Aim of the task -> Give the items from the line containing "1372x891 pixels. How" down to the line containing "coord(39,440)" as a two-column CSV with the headers instruction and location. Write one row for each item, put each field in quotes, replace line breaks with spaces, and leave out the pictures.

Given data ->
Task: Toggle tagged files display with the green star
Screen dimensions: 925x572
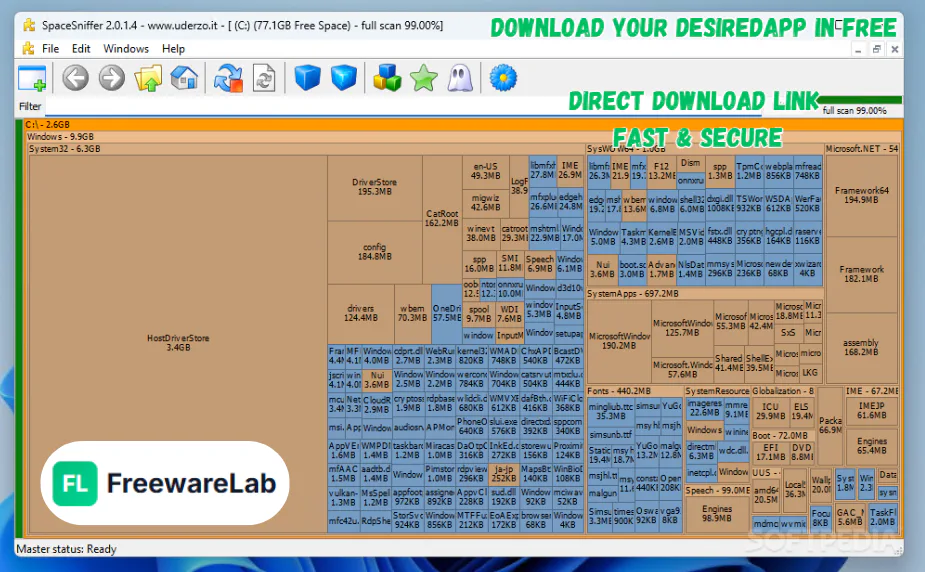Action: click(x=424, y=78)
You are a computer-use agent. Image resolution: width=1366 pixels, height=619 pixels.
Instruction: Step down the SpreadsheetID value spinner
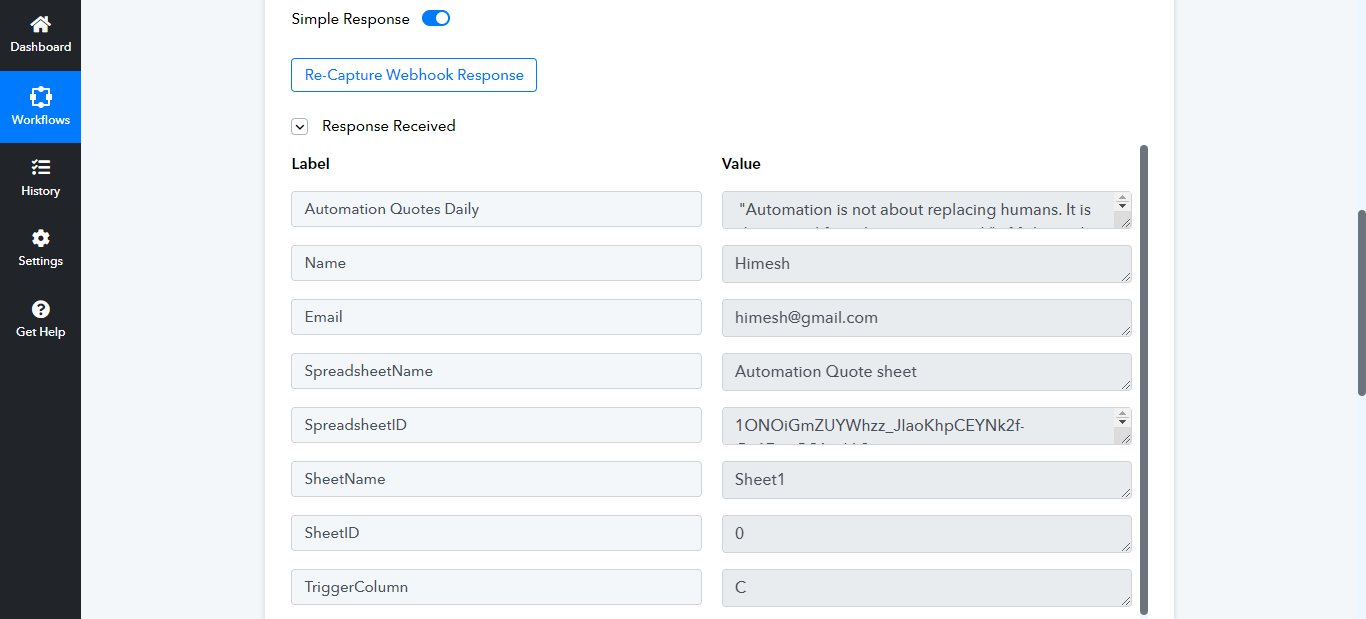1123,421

--

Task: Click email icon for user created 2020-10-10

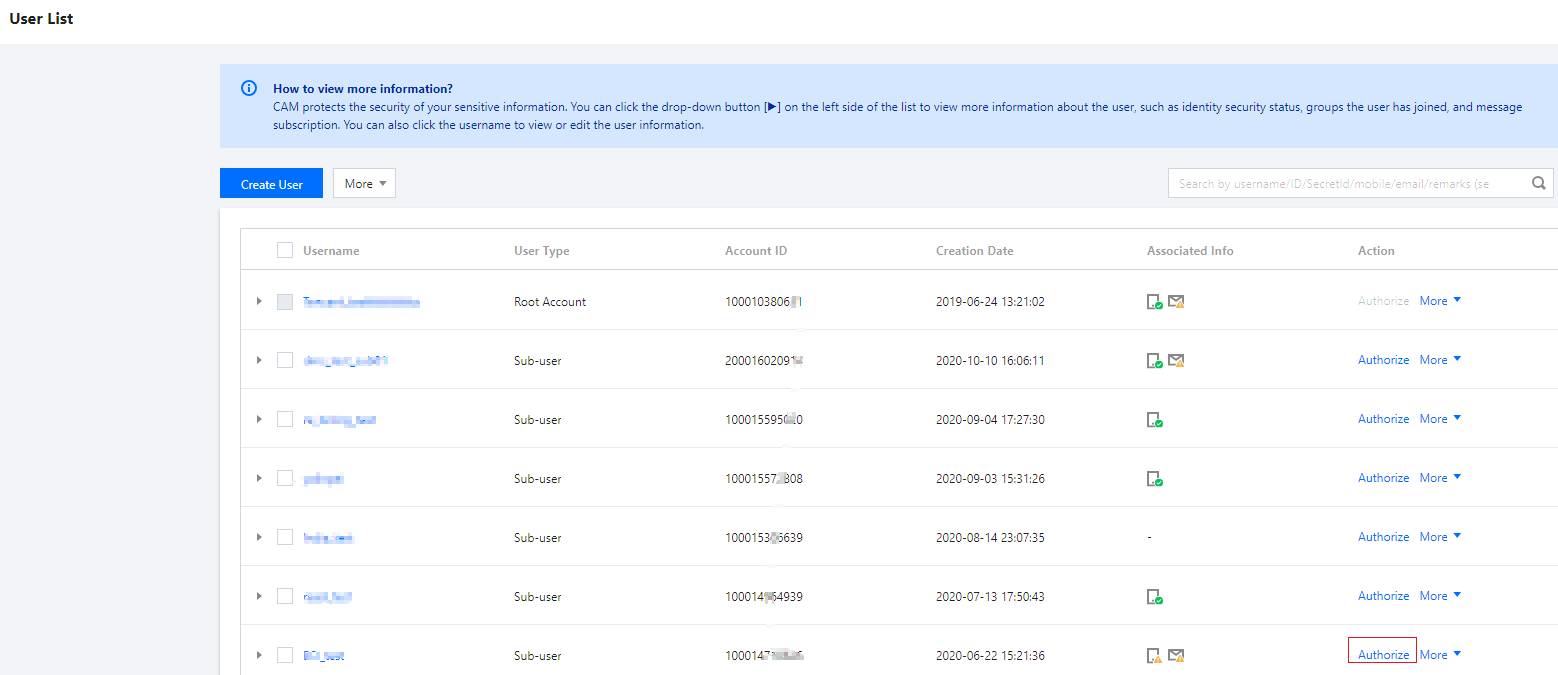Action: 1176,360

* * *

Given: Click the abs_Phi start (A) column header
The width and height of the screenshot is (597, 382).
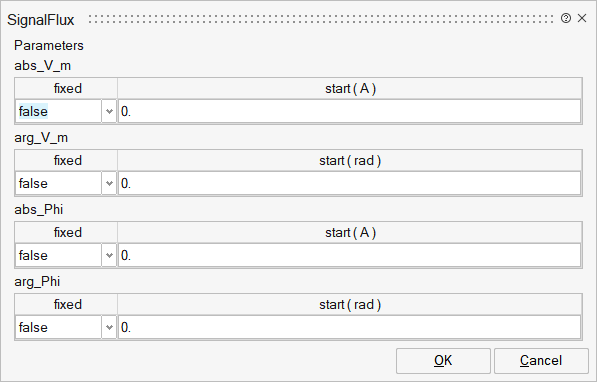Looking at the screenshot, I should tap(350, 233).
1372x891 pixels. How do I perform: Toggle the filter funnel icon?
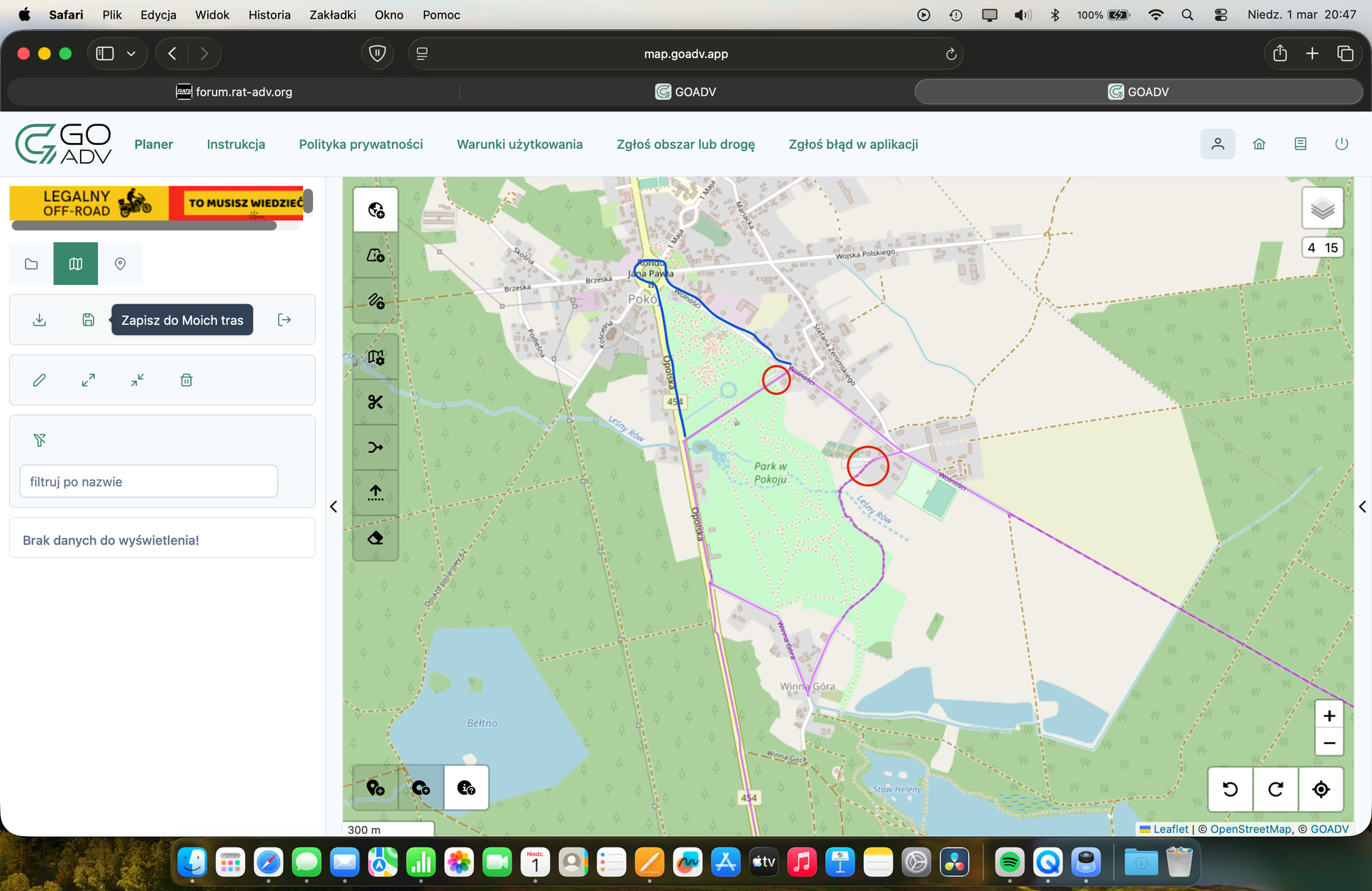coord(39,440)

Written solution ->
instruction,location
"1372x891 pixels. How do I perform: Toggle the filter funnel icon?","coord(39,440)"